In effetti la pellicola è caratterizzata dal miscuglio di dialettali lingue, epoche, luoghi. Aleggia un’aria metafisica, di sospensione degli spazi temporali, come se vivesse in un quadro tutto suo, aldilà di ogni epoca. Per questo trovo il film meraviglioso. C’è però una scena che mi ha colpito molto, quando le due donne di Martin s’incontrano al termine di una conferenza e c’è uno scambio tra i loro sguardi molto breve ma di una forte intensità. Come hai lavorato su questo dettaglio?

Quello è un momento ambiguo di complicità tra queste due donne. Una complicità che si mischia con la compassione che loro hanno verso quest’uomo perché entrambe hanno capito di averlo perso. Margherita perde il suo amato quando egli stesso si perde e nella scena che hai citato lei osserva Elena quasi come se si specchiasse in un dolore che in entrambi i casi si è verificato e nonostante la freddezza tra le due, c’è una forte tristezza nei loro cuori. Entrambe hanno amato lo stesso uomo ed entrambe ne soffrono. Poi Margherita rappresenta quella luce che Martin non vuole più vedere, gli ricorda le sue origini, la vita vera che ha perso e dunque lo irrita, perché gli ricorda chi è stato e da dove viene. Ad esempio nella scena delle camicette, Martin la invita ad essere come lui dicendole di spendere tutti i soldi per sé e in quel momento è come se urlasse a sé stesso.
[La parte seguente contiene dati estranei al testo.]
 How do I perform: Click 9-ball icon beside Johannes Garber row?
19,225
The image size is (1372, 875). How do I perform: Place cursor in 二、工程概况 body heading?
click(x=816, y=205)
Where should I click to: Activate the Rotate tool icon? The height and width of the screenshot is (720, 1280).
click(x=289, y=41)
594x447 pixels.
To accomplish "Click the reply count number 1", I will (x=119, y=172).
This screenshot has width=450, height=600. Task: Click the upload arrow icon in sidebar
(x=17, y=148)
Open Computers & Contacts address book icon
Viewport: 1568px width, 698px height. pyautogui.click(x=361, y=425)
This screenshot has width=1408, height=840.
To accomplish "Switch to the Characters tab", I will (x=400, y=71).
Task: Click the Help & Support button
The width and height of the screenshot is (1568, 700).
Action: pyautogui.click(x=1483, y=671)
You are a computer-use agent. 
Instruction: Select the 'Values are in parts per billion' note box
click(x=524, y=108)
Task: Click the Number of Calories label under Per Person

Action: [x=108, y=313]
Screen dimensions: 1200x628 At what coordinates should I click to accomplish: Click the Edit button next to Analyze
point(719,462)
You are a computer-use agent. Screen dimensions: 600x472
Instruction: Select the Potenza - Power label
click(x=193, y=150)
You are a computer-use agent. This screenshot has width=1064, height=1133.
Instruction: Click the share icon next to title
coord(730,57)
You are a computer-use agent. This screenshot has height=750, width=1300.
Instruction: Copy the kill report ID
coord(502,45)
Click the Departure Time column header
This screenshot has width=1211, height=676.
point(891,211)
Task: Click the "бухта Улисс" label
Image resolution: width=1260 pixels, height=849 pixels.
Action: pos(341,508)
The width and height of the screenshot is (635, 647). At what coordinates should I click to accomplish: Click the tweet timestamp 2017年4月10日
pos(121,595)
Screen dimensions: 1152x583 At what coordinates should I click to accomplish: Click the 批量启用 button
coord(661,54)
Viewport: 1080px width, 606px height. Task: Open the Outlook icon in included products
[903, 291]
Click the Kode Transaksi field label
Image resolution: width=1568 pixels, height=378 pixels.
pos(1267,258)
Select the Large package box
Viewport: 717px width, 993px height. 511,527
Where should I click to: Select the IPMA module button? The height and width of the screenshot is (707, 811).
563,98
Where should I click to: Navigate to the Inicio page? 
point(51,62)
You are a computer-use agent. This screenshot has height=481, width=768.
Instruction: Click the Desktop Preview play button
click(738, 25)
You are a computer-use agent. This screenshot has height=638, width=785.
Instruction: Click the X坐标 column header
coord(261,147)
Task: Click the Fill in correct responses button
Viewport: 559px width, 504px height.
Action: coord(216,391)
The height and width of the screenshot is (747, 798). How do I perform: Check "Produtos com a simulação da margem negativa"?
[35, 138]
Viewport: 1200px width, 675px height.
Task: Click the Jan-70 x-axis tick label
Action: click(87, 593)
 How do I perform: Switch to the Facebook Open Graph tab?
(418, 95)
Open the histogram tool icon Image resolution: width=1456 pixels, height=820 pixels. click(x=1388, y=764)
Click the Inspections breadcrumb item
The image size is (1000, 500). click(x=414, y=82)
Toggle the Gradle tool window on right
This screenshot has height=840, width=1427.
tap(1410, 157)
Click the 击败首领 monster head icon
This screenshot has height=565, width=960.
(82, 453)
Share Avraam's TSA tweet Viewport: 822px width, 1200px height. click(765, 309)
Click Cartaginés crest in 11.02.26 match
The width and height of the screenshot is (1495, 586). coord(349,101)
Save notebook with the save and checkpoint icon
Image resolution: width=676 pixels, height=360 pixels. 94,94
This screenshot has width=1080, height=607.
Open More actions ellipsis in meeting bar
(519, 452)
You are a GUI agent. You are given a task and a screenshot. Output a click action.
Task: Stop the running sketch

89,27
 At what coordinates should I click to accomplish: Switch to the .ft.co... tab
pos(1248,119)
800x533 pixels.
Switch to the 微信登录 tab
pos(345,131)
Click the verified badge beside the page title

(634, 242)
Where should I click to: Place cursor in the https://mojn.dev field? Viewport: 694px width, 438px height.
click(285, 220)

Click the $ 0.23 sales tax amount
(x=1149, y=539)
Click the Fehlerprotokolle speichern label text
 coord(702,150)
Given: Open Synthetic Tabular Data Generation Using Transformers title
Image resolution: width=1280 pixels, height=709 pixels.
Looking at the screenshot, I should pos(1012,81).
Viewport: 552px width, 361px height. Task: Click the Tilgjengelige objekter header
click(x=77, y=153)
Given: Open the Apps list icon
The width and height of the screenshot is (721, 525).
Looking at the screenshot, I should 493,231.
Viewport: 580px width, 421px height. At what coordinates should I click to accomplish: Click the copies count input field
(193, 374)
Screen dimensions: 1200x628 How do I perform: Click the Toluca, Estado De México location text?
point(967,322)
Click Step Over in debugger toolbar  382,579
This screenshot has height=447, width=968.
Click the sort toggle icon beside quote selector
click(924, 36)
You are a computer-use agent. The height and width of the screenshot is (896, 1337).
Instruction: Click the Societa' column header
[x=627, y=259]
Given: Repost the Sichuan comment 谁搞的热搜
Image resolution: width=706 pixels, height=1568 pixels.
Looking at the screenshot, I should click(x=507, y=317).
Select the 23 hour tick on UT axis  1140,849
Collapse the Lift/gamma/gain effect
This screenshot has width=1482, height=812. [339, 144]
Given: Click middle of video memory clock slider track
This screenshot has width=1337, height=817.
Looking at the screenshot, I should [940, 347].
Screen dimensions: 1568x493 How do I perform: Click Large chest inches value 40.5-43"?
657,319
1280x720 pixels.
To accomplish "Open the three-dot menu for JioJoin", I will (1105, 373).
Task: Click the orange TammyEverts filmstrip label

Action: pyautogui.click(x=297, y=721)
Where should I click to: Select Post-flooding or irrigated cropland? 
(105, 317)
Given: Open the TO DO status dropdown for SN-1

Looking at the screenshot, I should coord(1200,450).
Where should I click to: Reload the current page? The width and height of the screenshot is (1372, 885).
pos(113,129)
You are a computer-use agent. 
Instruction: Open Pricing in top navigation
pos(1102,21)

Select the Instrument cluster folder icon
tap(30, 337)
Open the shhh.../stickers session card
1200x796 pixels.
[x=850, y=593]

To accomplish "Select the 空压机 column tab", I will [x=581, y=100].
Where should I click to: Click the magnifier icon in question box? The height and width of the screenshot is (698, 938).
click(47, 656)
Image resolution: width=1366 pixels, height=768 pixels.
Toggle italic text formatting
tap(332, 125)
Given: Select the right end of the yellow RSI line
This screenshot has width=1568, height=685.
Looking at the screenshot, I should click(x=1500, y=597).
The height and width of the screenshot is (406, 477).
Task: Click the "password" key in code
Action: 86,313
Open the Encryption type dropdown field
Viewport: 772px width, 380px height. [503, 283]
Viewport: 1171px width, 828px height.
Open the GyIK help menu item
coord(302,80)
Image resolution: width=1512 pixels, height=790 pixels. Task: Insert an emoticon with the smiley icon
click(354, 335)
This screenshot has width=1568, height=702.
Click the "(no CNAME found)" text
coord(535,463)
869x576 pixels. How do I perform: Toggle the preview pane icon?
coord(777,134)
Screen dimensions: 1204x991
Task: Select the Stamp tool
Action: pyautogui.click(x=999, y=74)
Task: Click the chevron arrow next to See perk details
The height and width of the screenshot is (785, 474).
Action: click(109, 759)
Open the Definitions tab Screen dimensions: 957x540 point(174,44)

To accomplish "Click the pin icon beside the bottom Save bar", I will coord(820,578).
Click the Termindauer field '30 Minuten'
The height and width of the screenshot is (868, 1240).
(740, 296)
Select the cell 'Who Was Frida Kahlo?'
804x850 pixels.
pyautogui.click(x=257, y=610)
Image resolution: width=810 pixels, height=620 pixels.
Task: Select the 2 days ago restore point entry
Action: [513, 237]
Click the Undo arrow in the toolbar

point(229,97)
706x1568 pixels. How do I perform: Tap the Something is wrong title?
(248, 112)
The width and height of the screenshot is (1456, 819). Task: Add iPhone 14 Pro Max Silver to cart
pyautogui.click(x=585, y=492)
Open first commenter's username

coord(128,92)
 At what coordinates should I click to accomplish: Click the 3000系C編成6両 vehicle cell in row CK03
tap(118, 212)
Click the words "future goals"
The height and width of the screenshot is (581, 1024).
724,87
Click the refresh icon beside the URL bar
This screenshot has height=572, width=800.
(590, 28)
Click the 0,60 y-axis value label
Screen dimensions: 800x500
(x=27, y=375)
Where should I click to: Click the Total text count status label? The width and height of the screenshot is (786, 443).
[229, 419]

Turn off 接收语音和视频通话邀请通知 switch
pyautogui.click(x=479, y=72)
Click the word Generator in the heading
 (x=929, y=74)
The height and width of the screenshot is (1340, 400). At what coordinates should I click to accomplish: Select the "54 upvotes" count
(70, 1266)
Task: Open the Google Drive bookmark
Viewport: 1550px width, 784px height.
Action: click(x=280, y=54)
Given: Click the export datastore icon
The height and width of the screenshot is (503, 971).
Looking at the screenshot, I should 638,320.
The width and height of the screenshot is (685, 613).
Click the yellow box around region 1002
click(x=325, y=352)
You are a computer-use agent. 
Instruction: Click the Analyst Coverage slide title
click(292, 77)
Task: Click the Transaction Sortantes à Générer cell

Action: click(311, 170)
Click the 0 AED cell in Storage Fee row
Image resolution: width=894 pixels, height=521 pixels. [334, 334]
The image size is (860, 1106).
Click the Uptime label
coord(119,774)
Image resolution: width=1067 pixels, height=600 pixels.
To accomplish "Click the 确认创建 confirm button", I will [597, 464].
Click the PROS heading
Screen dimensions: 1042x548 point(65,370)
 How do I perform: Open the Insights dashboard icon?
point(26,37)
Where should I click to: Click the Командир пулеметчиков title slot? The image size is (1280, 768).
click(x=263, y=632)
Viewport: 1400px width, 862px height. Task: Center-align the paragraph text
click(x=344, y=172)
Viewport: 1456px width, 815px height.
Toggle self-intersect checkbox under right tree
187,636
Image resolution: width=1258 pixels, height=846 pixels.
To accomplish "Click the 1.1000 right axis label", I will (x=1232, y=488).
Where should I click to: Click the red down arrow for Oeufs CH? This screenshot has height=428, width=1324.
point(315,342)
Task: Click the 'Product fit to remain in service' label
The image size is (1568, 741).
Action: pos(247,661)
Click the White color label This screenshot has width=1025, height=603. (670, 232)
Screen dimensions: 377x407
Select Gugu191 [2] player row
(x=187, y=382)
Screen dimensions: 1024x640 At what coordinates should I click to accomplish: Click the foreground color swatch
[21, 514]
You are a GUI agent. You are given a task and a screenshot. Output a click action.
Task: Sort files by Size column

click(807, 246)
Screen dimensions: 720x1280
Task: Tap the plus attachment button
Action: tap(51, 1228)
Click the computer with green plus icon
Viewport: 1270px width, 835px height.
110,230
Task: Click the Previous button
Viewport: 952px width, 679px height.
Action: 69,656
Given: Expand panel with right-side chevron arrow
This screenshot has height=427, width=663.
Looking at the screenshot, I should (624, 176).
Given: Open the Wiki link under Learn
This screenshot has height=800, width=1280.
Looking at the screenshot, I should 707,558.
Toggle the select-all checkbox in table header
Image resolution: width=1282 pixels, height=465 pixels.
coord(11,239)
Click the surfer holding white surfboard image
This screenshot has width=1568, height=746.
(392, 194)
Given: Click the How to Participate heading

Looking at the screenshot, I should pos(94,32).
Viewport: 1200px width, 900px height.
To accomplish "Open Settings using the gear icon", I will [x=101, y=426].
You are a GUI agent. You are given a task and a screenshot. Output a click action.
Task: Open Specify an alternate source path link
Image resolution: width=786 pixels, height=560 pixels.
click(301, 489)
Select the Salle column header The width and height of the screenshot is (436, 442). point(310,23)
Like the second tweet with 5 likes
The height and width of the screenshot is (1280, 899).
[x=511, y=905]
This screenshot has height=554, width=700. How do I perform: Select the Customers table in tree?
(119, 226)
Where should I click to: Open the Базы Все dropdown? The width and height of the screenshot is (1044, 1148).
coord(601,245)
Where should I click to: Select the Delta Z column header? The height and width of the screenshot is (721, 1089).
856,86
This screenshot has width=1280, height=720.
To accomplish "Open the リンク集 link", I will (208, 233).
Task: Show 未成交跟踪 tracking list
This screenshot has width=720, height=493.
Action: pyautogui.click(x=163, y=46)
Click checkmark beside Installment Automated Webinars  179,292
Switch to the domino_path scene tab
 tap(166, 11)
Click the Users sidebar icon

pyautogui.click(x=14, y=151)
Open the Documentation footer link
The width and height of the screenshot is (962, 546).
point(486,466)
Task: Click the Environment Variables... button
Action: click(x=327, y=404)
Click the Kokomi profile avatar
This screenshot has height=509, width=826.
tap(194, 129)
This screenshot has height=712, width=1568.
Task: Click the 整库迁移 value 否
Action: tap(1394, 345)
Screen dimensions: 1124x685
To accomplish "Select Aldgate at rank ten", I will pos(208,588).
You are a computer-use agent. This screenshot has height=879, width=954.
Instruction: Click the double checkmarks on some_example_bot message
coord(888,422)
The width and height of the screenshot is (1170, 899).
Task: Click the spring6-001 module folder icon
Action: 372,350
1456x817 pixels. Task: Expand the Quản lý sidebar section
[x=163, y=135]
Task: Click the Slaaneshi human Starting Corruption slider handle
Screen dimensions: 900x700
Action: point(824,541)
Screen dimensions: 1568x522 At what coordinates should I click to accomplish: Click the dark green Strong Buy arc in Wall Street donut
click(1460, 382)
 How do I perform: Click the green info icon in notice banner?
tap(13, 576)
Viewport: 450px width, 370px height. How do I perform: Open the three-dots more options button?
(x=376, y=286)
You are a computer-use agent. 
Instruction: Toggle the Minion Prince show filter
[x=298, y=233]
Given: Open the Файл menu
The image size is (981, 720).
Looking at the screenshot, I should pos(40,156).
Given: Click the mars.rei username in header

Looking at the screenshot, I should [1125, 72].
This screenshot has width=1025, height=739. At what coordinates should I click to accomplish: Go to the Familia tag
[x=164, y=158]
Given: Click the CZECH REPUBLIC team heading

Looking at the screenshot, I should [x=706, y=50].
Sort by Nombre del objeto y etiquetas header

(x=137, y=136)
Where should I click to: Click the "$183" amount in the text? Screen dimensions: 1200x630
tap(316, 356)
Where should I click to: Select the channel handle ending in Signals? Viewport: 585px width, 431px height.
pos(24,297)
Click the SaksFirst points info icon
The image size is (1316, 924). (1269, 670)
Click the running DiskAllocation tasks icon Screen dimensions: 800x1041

Com’è stato il rapporto con Luca Marinelli?

Di grande professionalità. Luca è un attore straordinario, camaleontico, riesce davvero a cambiare in un modo pazzesco e lo ammiro moltissimo.

Questo capolavoro è stato per te un vero trampolino di lancio nel grande cinema. Qual è stata la prima cosa che hai pensato non appena ti hanno confermato la prima a Venezia?

Tanta felicità perché non pensavo che in così breve tempo e al primo film sarei approdata al Festival di Venezia. Io sono di un paesino di provincia, Monreale, e provengo da una famiglia che non ha nulla a che fare con questo campo per cui all’inizio ero disorientata. Avevo una valigia piena di sogni e niente più e dunque, soltanto dopo essere tornata dal Festival, guardando le foto ho detto: “Sono stata al Festival di Venezia.” Per me è un biglietto da visita come attrice ma non solo, in fondo è anche una storia personale che potrò raccontare ai miei nipoti e che di sicuro mi ha lasciato un’impronta importantissima. Ogni volta che dico di essere fortunata le mie amiche, attrici e non, mi dicono sempre: “Denise, non dire che hai avuto fortuna perché hai lottato duramente per un obbiettivo e i frutti che ne raccogli sono figli del tuo impegno.”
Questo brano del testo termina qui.